24 Ekim 2012 Çarşamba

Bayram Şekeri Tadında Animeler :)

Ara sıra sonra klasik Kore-Japon dizilerinden sıkılıp farklı arayışlar içine girdiğimde anime izliyorum. Şu bir kaç haftadır yine farklı arayışlar içinde olup birkaç anime izledim, sizlere bahsetmesem olmaz. Uzun süredir blogumu güncellememişken ve hazır birbirinden güzel animeler izlemişken bu yazıyı yazmamak ayıp olur. :D


Hakushaku to Yousei / Kont ve Peri



Bu anime ile uzun zaman önce karşılaşmış olsam da konusu bana çekici gelmediğinden ertelemiştim ama geçen hafta o kadar sıkıldım ki zamanım geçse kafi düşüncesiyle başladım bu güzelim animeye. Meğer haksızlık etmişim. Bitirince kendime kızdım; neden erteledim diye. Konusundan kısaca bahsedecek olursam ''Perileri görüp konuşabildiği için insanların dışladığı peri doktorumuz olan Lydia ve peri dünyasının kontu olduğunu kabul ettirmek için sihirli bir kılıcı arayan ve bu arayışta bir peri doktorunun yardımına ihtiyacı olan yakışıklı kontumuz Edgar arasında geçen bir anime.. Olağanüstü konuları olmasına rağmen mükemmelliğiyle rahatsız etmeyecek bir havası var. 

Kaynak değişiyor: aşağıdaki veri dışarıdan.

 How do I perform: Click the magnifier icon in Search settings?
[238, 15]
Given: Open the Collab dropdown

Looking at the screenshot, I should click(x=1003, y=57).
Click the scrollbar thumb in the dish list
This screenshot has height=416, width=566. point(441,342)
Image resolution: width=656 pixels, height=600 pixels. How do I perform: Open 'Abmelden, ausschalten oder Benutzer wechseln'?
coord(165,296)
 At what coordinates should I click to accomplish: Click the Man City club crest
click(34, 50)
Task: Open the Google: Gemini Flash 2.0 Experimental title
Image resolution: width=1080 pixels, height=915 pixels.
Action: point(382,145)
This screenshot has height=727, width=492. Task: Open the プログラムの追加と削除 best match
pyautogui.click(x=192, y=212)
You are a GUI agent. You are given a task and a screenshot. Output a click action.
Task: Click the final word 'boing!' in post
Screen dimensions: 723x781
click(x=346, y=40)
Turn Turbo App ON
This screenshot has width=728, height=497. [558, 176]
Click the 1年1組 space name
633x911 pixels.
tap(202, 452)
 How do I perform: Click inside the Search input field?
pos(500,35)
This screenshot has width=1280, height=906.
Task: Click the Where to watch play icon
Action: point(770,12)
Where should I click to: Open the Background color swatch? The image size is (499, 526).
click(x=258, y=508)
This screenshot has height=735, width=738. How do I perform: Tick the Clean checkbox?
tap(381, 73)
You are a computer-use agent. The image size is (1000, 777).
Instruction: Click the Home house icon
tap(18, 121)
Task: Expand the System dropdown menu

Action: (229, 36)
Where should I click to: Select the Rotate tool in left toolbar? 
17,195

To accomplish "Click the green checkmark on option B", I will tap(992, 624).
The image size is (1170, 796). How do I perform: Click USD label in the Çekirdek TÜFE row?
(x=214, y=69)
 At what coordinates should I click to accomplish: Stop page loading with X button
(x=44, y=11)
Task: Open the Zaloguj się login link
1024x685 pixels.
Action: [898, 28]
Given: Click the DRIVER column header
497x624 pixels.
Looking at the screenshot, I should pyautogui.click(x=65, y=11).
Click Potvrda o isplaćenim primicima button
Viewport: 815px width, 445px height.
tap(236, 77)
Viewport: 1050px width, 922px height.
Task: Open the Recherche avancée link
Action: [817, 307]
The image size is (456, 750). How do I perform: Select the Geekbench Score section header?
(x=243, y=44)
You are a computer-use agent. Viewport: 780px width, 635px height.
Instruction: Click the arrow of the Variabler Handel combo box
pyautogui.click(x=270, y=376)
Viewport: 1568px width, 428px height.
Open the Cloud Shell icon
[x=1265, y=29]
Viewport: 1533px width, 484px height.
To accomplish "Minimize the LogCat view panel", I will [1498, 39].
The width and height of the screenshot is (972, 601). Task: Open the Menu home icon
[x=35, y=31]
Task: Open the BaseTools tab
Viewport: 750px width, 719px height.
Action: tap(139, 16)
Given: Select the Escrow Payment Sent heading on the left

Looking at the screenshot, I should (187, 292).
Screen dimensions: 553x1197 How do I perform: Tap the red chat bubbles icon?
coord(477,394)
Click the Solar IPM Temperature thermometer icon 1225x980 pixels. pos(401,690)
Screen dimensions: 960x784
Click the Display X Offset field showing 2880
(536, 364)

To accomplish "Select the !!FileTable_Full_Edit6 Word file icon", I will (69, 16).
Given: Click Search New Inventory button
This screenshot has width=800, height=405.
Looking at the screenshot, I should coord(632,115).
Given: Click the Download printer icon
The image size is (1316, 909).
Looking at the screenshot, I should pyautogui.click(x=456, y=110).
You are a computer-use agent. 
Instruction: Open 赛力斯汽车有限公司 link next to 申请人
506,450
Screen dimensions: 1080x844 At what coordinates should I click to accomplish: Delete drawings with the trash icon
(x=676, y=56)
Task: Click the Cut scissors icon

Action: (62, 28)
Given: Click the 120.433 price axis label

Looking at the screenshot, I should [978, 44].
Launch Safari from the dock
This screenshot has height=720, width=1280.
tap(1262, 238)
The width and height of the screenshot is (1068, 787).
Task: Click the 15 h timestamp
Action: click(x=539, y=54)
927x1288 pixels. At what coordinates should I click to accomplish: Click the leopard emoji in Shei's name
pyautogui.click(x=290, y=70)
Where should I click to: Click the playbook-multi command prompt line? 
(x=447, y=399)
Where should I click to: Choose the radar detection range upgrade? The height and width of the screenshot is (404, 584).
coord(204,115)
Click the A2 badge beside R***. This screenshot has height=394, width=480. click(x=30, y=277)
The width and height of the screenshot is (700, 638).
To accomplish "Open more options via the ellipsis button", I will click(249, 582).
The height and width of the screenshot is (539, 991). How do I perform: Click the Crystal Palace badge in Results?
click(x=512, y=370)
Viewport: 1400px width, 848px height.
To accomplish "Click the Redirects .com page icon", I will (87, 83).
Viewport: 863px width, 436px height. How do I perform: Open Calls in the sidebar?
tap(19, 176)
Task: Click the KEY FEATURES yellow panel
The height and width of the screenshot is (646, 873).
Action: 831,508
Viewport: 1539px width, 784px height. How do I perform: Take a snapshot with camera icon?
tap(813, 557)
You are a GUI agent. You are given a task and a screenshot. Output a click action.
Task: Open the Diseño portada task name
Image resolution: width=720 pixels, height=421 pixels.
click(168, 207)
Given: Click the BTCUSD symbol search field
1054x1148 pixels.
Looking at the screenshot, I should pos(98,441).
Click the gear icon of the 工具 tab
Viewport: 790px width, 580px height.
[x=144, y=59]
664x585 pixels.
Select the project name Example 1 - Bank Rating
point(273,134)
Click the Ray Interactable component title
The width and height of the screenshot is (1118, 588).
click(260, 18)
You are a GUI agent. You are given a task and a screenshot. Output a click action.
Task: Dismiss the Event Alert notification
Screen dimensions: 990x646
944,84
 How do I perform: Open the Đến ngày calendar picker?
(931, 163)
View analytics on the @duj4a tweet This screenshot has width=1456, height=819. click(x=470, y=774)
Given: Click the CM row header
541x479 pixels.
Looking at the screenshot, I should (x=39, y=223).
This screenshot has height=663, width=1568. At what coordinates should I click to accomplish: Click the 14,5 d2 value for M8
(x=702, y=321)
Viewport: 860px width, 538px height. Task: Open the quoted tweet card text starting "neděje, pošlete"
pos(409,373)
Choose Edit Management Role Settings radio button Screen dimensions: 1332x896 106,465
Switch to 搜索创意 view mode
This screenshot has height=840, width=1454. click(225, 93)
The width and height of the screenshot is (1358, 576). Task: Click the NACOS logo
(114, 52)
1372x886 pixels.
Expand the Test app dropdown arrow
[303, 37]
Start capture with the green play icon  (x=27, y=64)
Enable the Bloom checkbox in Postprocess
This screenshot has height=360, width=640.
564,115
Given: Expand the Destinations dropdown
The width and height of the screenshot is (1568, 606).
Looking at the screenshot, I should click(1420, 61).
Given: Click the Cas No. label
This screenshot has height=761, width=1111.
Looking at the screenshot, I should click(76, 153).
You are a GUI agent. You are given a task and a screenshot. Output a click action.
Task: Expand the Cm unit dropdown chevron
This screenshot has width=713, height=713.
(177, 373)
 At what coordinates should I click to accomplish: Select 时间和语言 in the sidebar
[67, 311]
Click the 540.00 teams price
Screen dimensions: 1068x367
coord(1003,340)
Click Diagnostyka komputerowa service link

Ahh Edgar'ı görünce anime karakteri olasım geliyor. O yakışıklı olduğu kadar kibar ve güçlü de. Aslında animeyi izleyince trajedik ve aksiyon dolu bir hayatı olduğunu göreceksiniz. Kaname, Zero, Miketsukami'den sonra ki en favori karakterim oldu kendisi. Miketsukami'ye gerek görünüş gerek huy olarak baya benziyor. Bu anime sırf Edgar için izlenir arkadaş. *.*



Ahh Lydia & Edgar aşkı. Aslında romantik bir olağanüstü aksiyon animesi diyebiliriz. :D Birbirlerine çok yakışıyorlardı. Edgar'ın Lydia'ı özlemesi, koruması. Lydia'nın aşık olduğu halde bunu farkedemesi ya da dışa vurmaması ... Buram buram aşk sahneleri yok değildi. Ara sıra Edgar sapık gibi konuşmuş olsa da. Bir kaç komik sahnesine de tanık olacaksınız. :D 



Kont'un sağ kolu olan sadık yakışıklımız Raven. Ahh ben onun yeşil gözlerine ölürüm. *.* Animeye tat katan bir karakterdir kendisi.



Bu da animemizin komedi karakteri konuşabilen kedi Nico. :D Bıyıkları kesildiğinde aynaya bakınca bu yüz ifadesinden sonra çığlığı basıp saklanmıştı.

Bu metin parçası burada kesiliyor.